The papers of Ronald Hepburn, James Mackey, Fergus Kerr and Oliver Leaman provide the next sequence, since they could be seen to exemplify a particular line of development. Thus James Mackey responds in effect to Ronald Hepburn’s scepticism in the face of recent theologizing about the role of the imagination in religious epistemology by an attempt to discover a meaningful use for the term ‘God’ through an analysis of the idea of moral obligation conceived, not legalistically, but, interestingly, in terms of a felt impulsion or eros that we find within us but which does not come from us. Fergus Kerr’s exposition of Girard makes his work on scapegoating available and connects with James Mackey’s revision of natural theology since he shows, though not in these terms, how it is precisely the embodiment of this eros in the person of Jesus that reveals the futility of the avoidable forces that bring about his death. Whereas Girard shows the possibility of the overcoming of social conflict, Oliver Leaman’s account of the relations between ordinary believers, philosophers and mystics in the Islamic tradition describes a case of the actual management of potential conflict within a particular society.
Finally, the papers of Paul Williams, Rowan Williams and Michael McGhee complete the sequence, with points of contact around the Buddhist tradition and the nature of self-knowledge. Paul Williams seeks to make available a tradition which is largely unknown among western theologians and philosophers, though fairly generalized references to Buddhism are becoming more frequent.

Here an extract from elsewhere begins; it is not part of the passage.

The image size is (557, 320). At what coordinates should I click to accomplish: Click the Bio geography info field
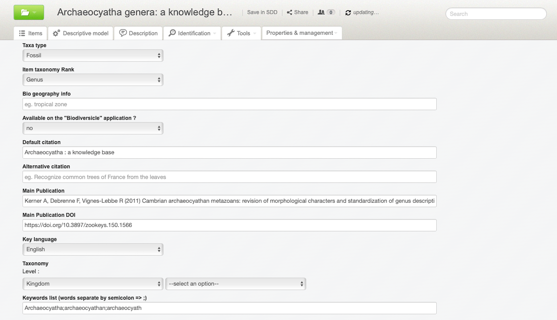click(x=229, y=104)
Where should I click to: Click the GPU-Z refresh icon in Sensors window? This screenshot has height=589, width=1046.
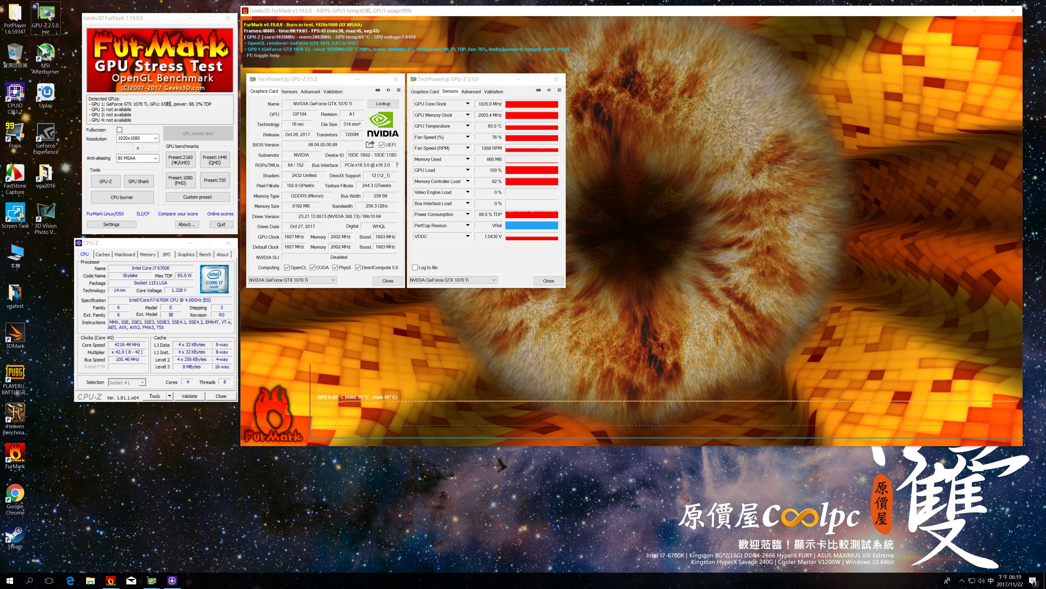pyautogui.click(x=549, y=90)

His discussion of the roots of unenlightenment in forms of self-grasping, the idea that particular forms of perception and associated behaviour are the product of fixed and deluded formations of the self connects with Rowan Williams’ discussion of the history of self-knowledge and its distortions, in the twentieth century, in early Christianity, in psychotherapy, in ‘spirituality’, a discussion that has points of contact with most of the other contributions.